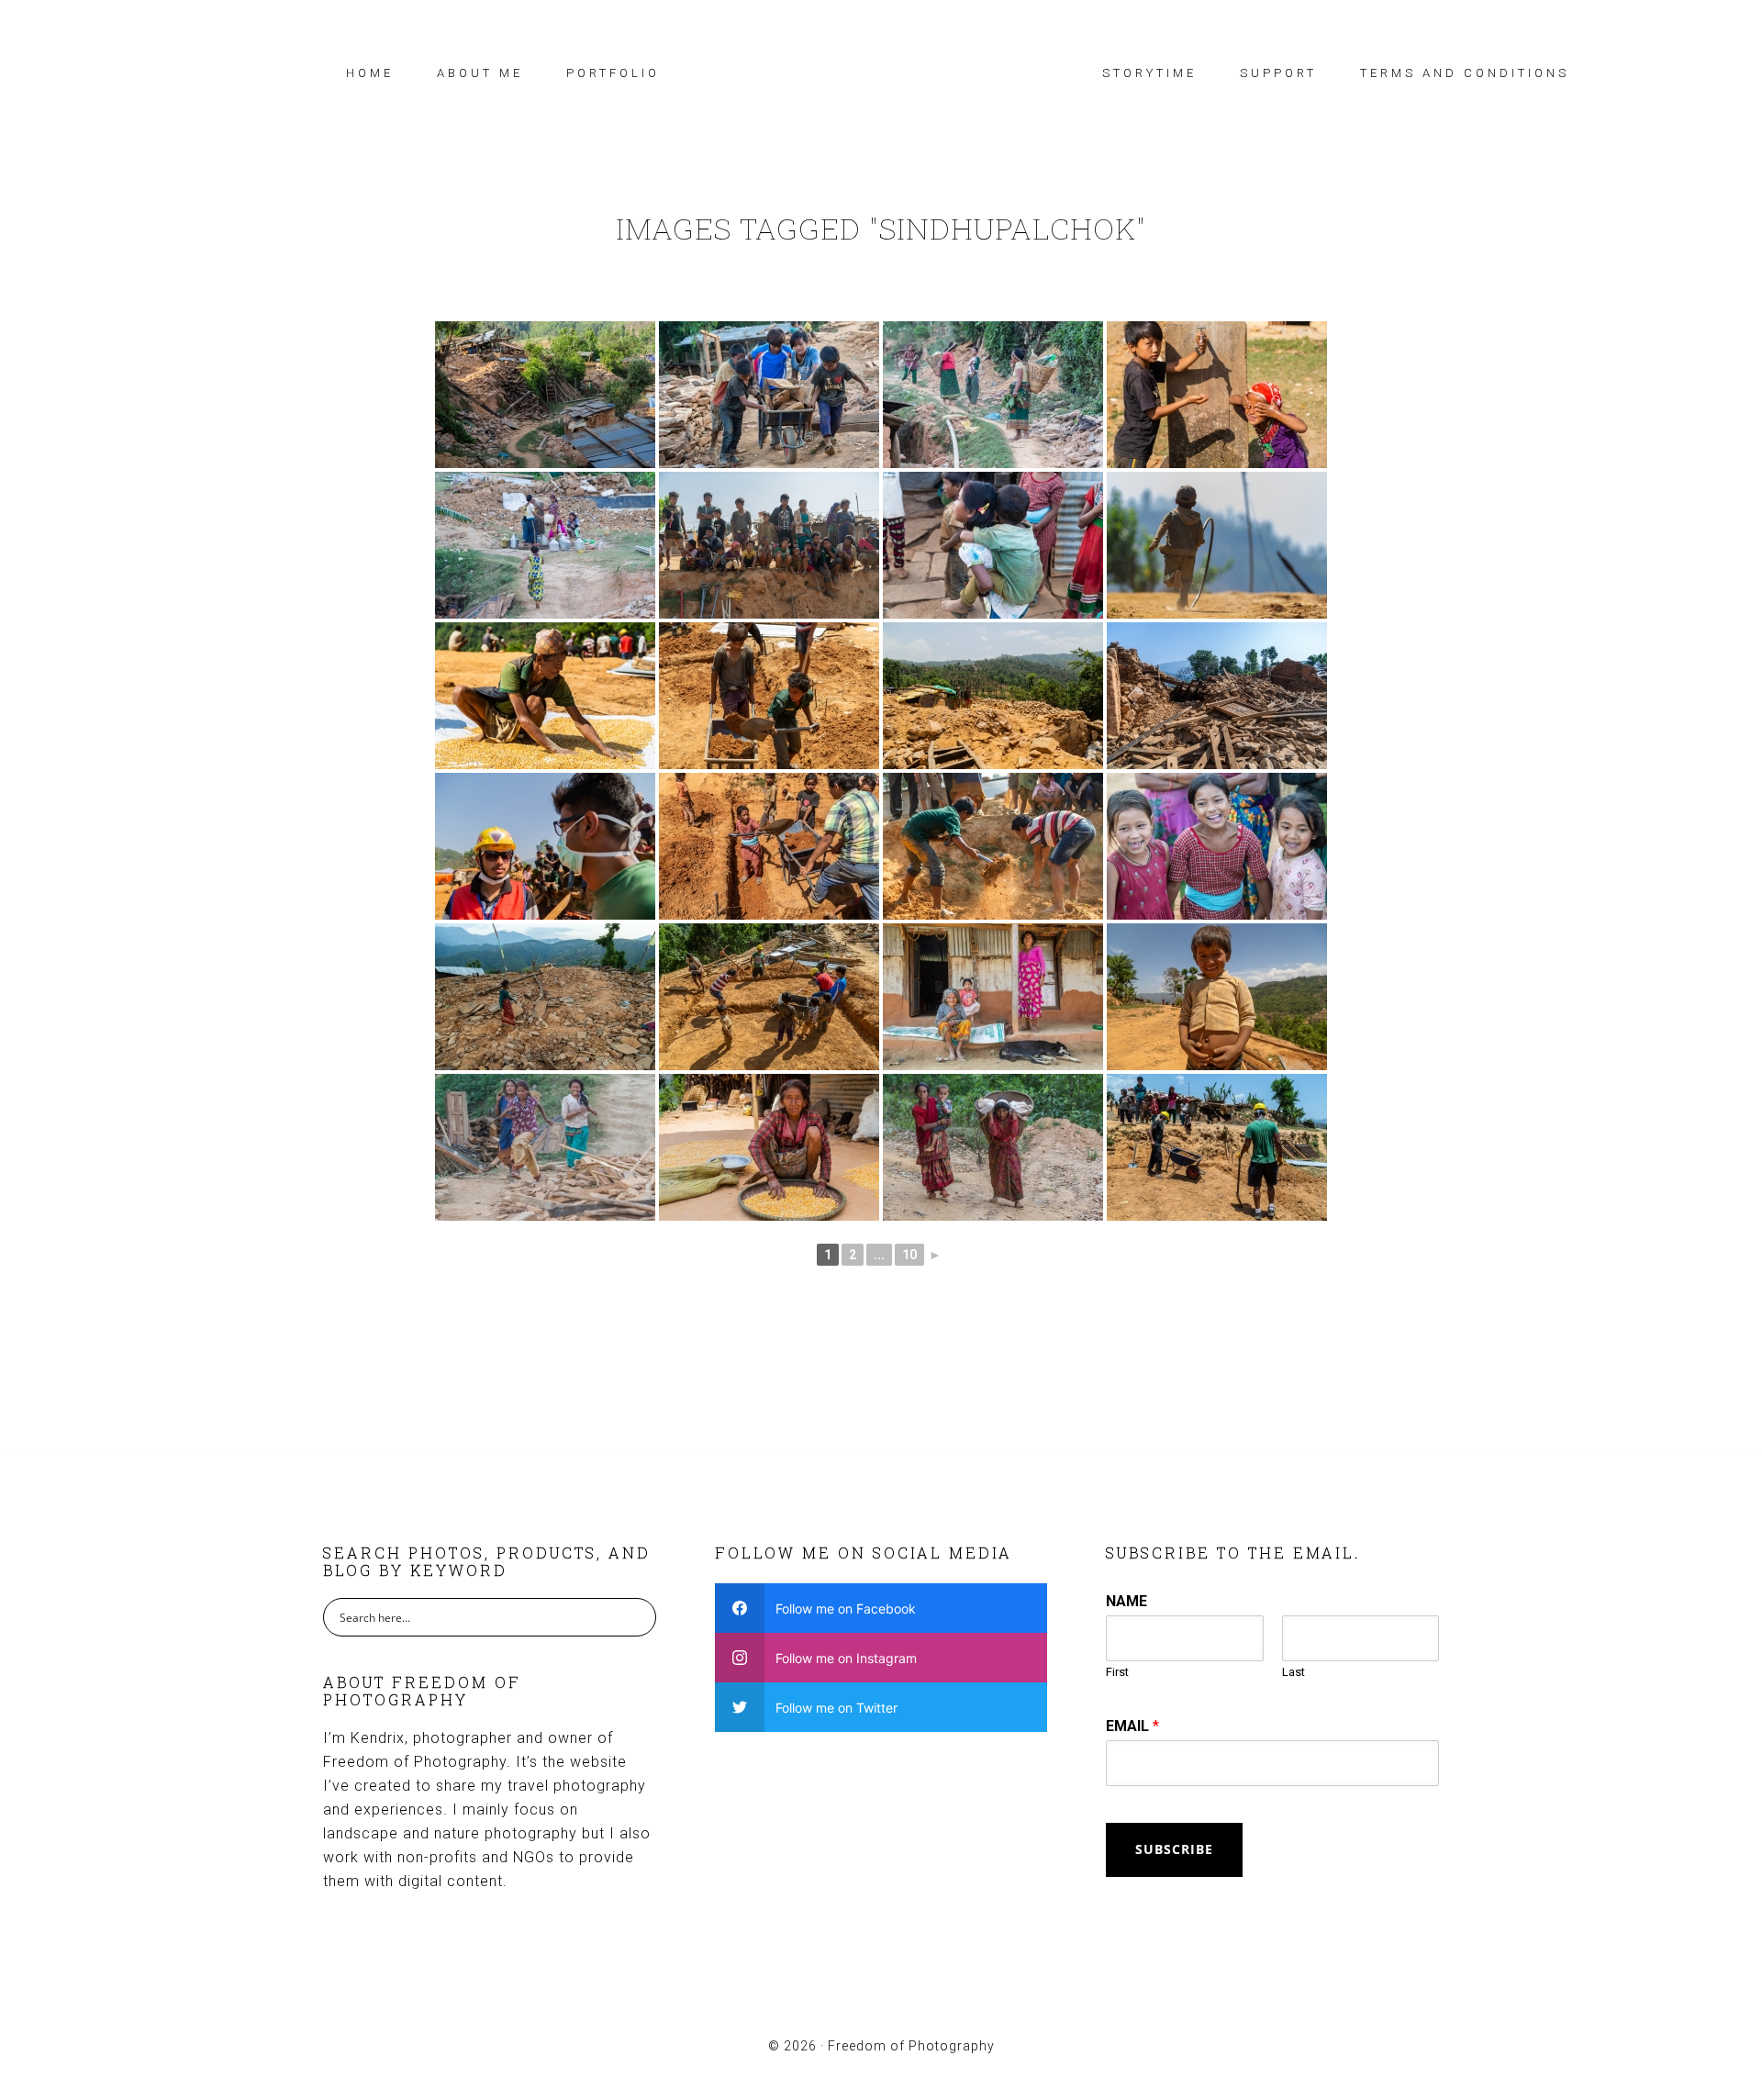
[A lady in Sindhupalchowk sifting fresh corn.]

--

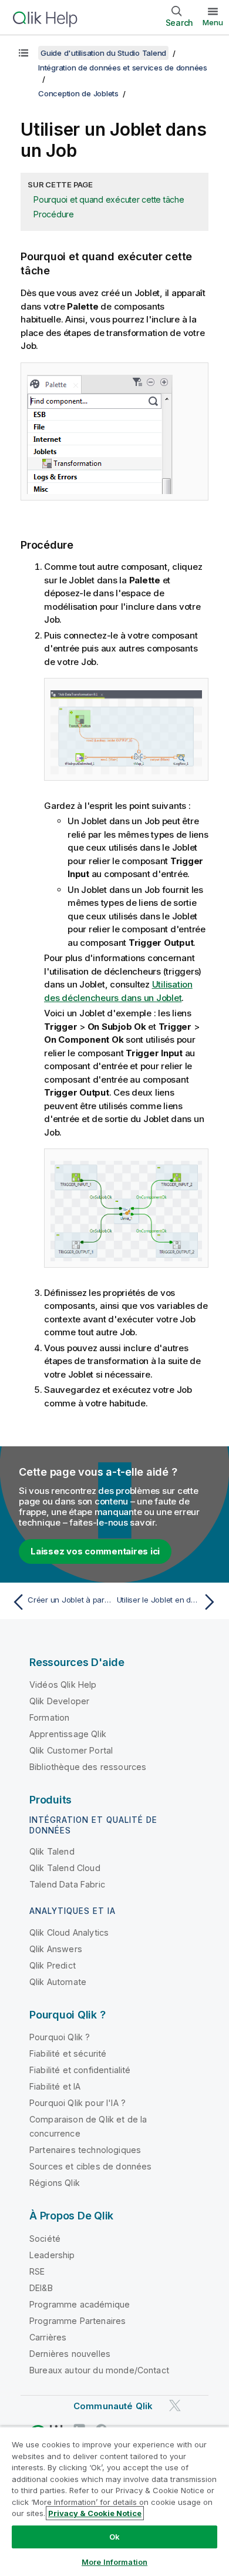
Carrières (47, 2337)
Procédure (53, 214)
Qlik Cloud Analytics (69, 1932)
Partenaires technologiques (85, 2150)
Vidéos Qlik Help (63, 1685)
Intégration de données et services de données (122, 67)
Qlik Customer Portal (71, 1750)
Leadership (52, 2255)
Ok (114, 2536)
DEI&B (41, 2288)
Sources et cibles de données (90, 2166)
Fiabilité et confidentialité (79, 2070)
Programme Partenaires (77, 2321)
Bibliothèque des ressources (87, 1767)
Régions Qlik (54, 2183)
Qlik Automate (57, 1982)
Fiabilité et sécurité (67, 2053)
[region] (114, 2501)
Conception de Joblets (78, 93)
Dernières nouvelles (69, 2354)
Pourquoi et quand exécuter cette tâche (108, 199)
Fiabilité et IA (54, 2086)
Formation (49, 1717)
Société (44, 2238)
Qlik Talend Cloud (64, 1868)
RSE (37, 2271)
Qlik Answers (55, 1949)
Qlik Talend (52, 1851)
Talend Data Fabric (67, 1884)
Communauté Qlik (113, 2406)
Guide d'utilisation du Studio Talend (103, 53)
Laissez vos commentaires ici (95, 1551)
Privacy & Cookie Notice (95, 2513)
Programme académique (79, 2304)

#### Task instructions:
From the data above, copy out every line with the string "Talend" in it.

#### Worked solution:
Qlik Talend Cloud (64, 1868)
Qlik Talend (52, 1851)
Talend Data Fabric (67, 1884)
Guide d'utilisation du Studio Talend (103, 53)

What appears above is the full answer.